The entire article is not about grousing. There needs to be some recommendations for growth, or movement. While I can say that not everyone is going to like this, not everyone likes me (tough cookies). First and foremost there needs to be more research within agencies, executives need to open doors and have mental health research conduct proactive research regarding mental health conditions using officers are sample populations. I attempted to conduct an 8 month research project in Minnesota. I am working on crunching the numbers. But I got more negative feedback, fighting, and tension about asking 31 questions than positive feedback, or questions about the purpose or how the research might help the officers/profession. This research sheds some great light on trends in Minnesota, sadly it does not have a statistically significance, it still holds value, with the information that it has garnered. I believe there is practical significance and real
Executives can candidly work with unions, and thought leaders within the agencies to make mental health a priority. They can demonstrate the importance by leading the way an modeling the behaviors. Create contracts, and MOU’s with many mental health agencies so that officers don’t feel like the agency has a hidden agenda or “tied” to one firm, as if they have a special relationship. Supervisors can understand the signs and symptoms of other mental health disorders like anxiety, depression and substance abuse. Address accordingly, and not in punitive manner. FTO’s and agency recruit trainers can understand that anxiety starts before they even start their first shift, anxiety might start when the recruit interviews for the job, also anxiety might not necessarily spike on any personality tests, because it is not a personality disorder. There is nothing deviant about depression, or anxiety, but they impact behaviors, and performance.

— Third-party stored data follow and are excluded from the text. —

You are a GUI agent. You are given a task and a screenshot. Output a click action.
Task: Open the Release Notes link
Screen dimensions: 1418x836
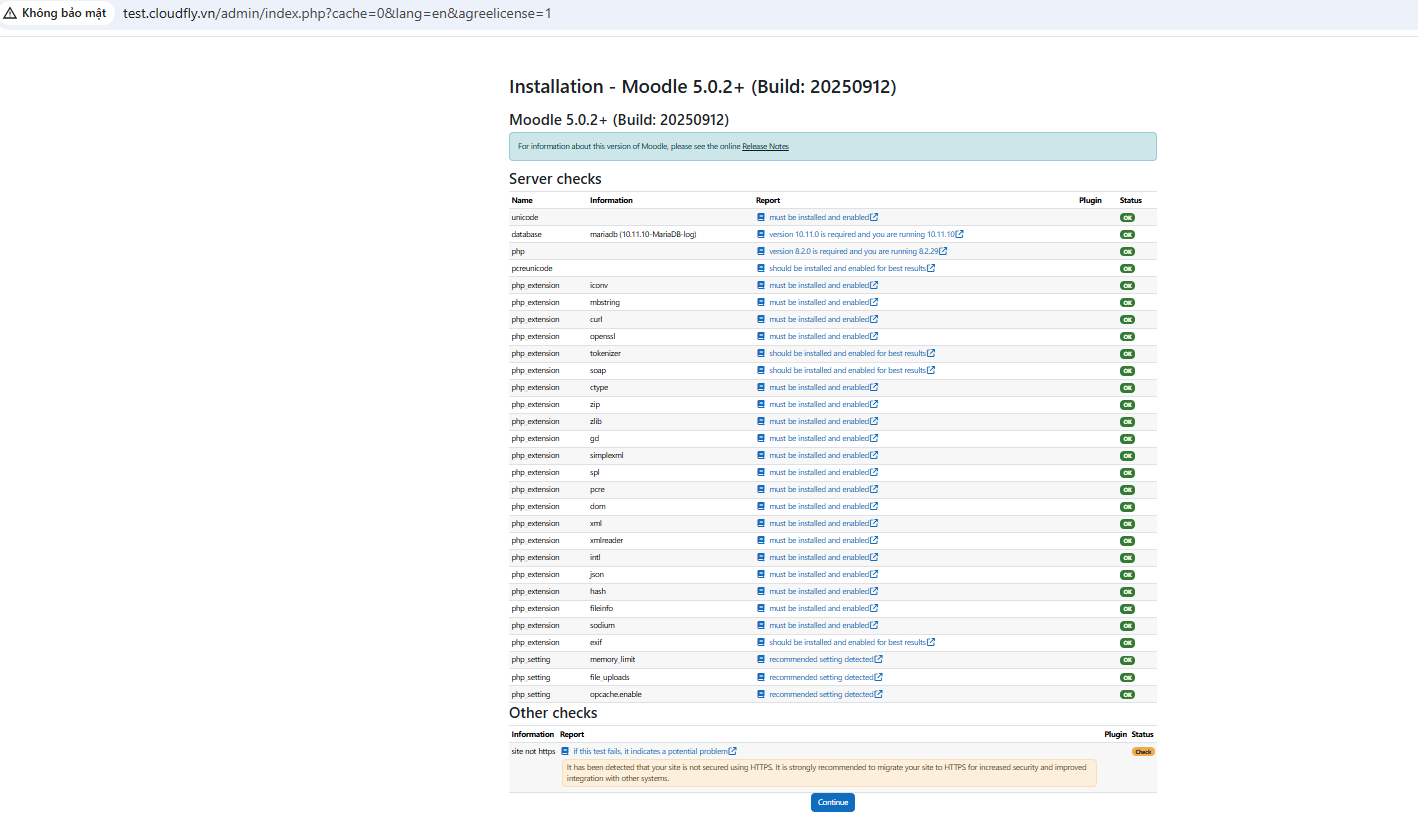(x=765, y=147)
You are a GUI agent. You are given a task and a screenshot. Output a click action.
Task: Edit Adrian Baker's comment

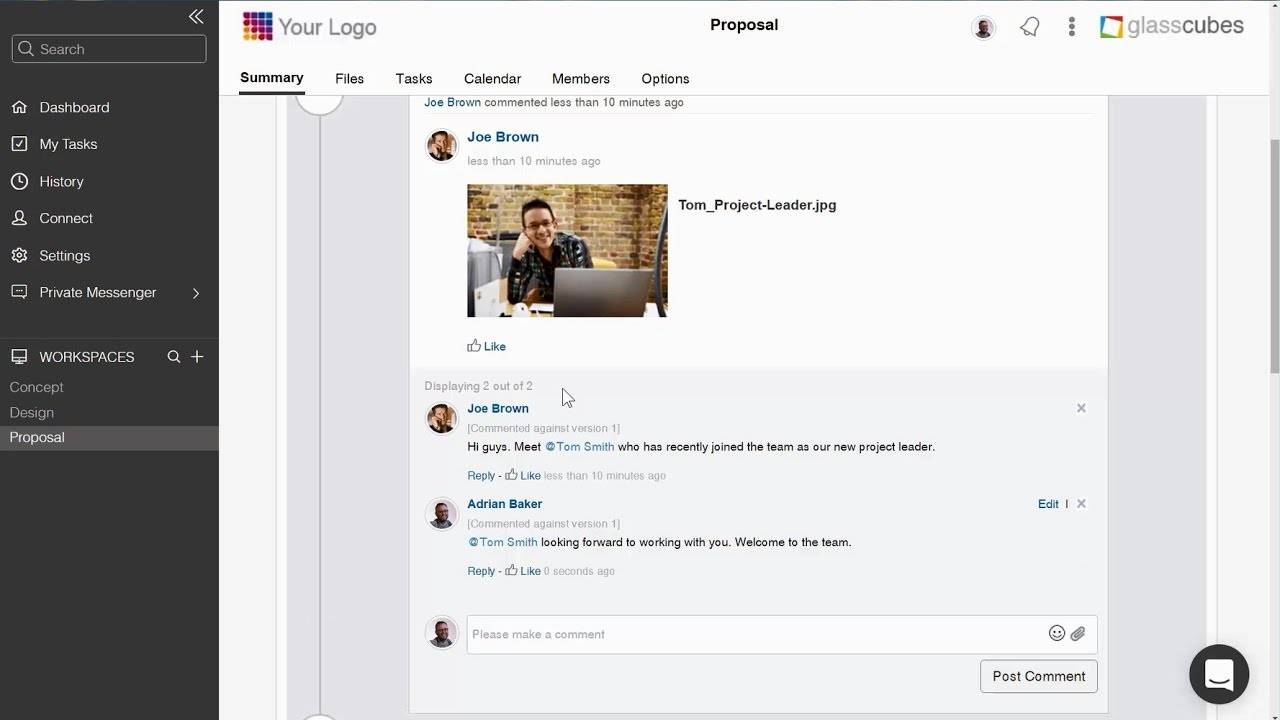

I argue and contend, that anxiety, and depression are having a far greater impact on officers these days than PTSD. While PTSD is tragic and has a specific impact if it leads to the death of an officer, it still only impacts a relatively small percentage of officers compared the overwhelming number of officers who are dealing with anxiety, and depression. Which then directly impacts productivity, safety, shift coverage, morale, and overall agency performance. Which then can lead to more substantial agency problems. This is to say that the agency has a solid leadership, great support from the community, and isn’t facing any scandal in the media or national level event.